# [What is required]
Search the entries for the word "computer" and pull out each line that has it.

# [Record set]
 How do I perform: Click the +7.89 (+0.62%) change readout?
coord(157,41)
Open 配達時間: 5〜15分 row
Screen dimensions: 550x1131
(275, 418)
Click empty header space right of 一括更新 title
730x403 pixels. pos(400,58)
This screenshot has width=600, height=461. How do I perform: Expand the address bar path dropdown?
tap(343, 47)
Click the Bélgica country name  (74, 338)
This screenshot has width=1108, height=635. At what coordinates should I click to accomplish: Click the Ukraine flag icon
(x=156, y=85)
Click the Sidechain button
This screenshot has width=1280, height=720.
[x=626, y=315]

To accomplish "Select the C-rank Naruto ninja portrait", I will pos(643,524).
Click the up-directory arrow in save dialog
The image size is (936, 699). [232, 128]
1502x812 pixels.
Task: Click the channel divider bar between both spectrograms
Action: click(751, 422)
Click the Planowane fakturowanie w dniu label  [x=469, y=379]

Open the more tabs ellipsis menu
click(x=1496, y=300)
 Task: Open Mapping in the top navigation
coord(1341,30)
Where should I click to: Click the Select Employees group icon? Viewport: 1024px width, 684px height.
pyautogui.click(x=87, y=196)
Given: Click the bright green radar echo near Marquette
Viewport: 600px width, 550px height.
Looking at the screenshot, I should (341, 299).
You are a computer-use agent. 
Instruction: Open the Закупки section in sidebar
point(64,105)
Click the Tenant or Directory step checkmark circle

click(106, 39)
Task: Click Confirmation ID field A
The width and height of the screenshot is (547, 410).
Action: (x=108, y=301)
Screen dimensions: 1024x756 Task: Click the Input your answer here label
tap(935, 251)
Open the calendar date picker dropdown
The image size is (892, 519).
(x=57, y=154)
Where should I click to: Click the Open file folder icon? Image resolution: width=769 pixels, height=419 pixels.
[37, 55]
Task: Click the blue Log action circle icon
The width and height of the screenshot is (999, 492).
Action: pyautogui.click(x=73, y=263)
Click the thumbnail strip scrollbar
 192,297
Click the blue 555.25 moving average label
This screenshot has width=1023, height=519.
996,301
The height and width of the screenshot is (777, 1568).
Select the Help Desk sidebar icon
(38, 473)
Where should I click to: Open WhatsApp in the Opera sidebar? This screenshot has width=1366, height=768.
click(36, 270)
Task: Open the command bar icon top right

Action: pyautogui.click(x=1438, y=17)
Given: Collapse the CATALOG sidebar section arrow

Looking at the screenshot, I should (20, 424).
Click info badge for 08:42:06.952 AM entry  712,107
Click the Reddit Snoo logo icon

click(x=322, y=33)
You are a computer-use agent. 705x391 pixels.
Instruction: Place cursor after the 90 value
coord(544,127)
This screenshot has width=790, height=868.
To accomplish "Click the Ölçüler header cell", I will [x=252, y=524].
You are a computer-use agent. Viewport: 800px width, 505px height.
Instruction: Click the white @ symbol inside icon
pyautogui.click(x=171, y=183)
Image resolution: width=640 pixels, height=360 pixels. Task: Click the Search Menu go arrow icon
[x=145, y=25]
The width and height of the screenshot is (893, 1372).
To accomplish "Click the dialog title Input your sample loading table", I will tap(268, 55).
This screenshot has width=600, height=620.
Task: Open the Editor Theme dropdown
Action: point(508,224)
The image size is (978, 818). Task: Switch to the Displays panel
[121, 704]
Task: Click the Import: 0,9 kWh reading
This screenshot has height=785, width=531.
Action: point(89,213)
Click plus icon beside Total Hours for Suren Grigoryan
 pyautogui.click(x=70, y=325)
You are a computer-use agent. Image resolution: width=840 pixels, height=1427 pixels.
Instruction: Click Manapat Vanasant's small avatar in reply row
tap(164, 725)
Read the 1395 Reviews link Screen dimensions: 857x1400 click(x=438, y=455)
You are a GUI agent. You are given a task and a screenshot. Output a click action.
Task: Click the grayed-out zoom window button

# [Result of the exercise]
You are a computer-use agent. 
You are a computer-use agent. 705x391 pixels.
You are a computer-use agent. Viewport: 800px width, 505px height.
You are a computer-use agent. Image resolution: width=840 pixels, height=1427 pixels.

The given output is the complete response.